Objectives The prevalence of idiopathic pulmonary fibrosis (IPF) tends to be greater in the elderly although the precise outcome is not known. The present study investigated the outcome of IPF in elderly patients whose pathological diagnosis corresponded to usual interstitial pneumonia (UIP) on autopsy findings. Methods In a consecutive autopsy series, (n=4,554 cases), complete information was obtained in 86 cases in which the clinical and pathological diagnosis was IPF and UIP, respectively. Results Mean subject age was 80.5 years and there were 52 males and 34 females.
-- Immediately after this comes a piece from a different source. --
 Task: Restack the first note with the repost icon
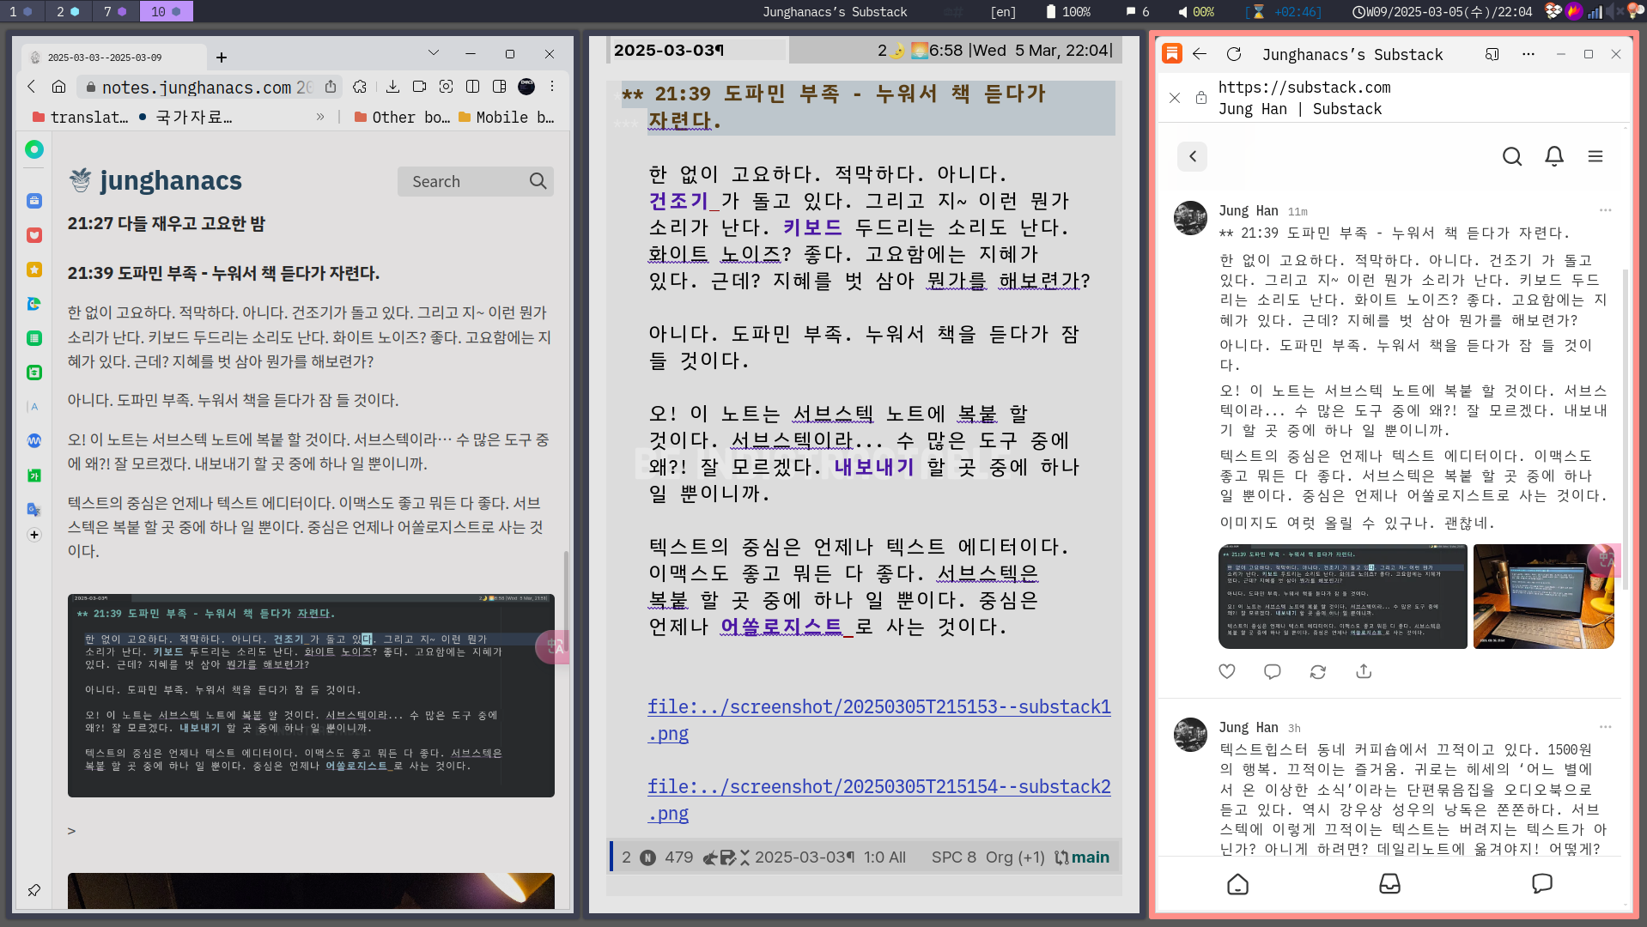point(1317,671)
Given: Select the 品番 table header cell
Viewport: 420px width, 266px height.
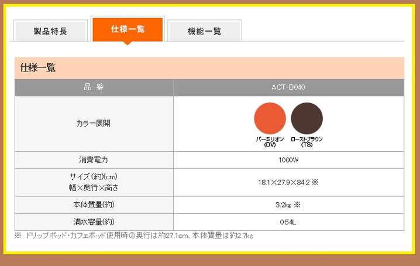Looking at the screenshot, I should point(94,87).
Median survival time (MST) was 3.5 years overall. Dyspnea ranking by the MRC dyspnea scale (DR) on admission was closely related to the outcome. When MST was compared between DR0 and DR1, or DR2 and DR3, the former patient group survived significantly longer than the latter (p<0.05). Twenty percent of patients died of severe respiratory failure. Other causes of death were disease progression of IPF (10.5%), bacterial pneumonia (23.3%) and lung cancer (17.4%). The patients in the young-elderly group (age <75) survived for a significantly longer period than those in the old-elderly group (age greater than or equal to75) (MST; 5.5 vs 2.0 years; p<0.001). Both lung cancer and pneumonia were significantly more prevalent among IPF patients than among non-IPF patients; these IPF with lung cancer profoundly reflected the smoking history of IPF patients. Conclusions The poor outcome in IPF in elderly patients was characterized by more severe dyspnea, advanced age and co-morbidity.